鱧(はも)という魚のことをご存知ですか? 関西、それも京都で良く食べられているうなぎに良く似た魚です。京料理が好きな方は、独特の見た目と食感を持つ鱧の骨切が好きな方も多いでしょう。鱧という捌くのが難しい魚をさばくための和包丁、鱧の骨切包丁についてご説明いたします。

目次

  1. 鱧(はも)の骨切包丁
  2. 鱧の骨切包丁の見た目
  3. 鱧の骨切包丁の特徴

 

鱧(はも)の骨切包丁

鱧の骨切包丁というのは、鱧という魚を身と骨ごと切るために使われる和包丁です。

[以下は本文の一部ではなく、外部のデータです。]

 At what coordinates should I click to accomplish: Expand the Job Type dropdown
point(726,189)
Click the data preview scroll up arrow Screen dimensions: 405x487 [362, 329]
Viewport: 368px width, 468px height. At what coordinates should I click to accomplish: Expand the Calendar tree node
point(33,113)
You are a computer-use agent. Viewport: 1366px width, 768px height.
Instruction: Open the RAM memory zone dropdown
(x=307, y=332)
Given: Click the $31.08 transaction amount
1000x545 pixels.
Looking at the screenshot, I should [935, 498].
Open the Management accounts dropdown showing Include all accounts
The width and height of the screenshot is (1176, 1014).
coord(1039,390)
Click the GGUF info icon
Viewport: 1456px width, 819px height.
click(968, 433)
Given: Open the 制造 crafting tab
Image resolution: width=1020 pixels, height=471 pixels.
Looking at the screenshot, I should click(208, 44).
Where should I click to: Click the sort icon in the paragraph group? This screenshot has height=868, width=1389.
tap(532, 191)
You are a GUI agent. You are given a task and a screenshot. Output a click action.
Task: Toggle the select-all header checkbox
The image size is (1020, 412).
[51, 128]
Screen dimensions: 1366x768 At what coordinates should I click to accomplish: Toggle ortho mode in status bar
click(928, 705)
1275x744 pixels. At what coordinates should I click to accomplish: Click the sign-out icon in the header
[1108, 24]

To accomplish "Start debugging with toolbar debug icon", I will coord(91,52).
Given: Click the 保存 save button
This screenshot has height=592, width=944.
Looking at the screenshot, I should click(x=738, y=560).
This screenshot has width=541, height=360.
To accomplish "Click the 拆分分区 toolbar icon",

鱧と言われてもすぐにピンとくる方はそう多くないかもしれません。京都ではメジャーな食べ物ですが、それ以外の地域ではあまり食卓に上がらない魚ですので、知らない方はこの機会にぜひ鱧という魚、そして鱧を捌くための包丁について知識を深めてみてください。
 

京都の風物詩、鱧

そもそも鱧とはなんぞや、というところからお話をしたいと思います。鱧というのはウナギ目ハモ科、簡単に言うとうなぎやどじょうの仲間です。ですので、うなぎやどじょうのように、にょろっとした細長い体を持っています。
 
ただし、鋭いギザギザの歯とシャープな頭の形から、うなぎに比べると結構凶暴な顔つきをしているように見えます。鱧の名前の由来として、食む、つまり噛んでくるということから来ている、なんて説もあります。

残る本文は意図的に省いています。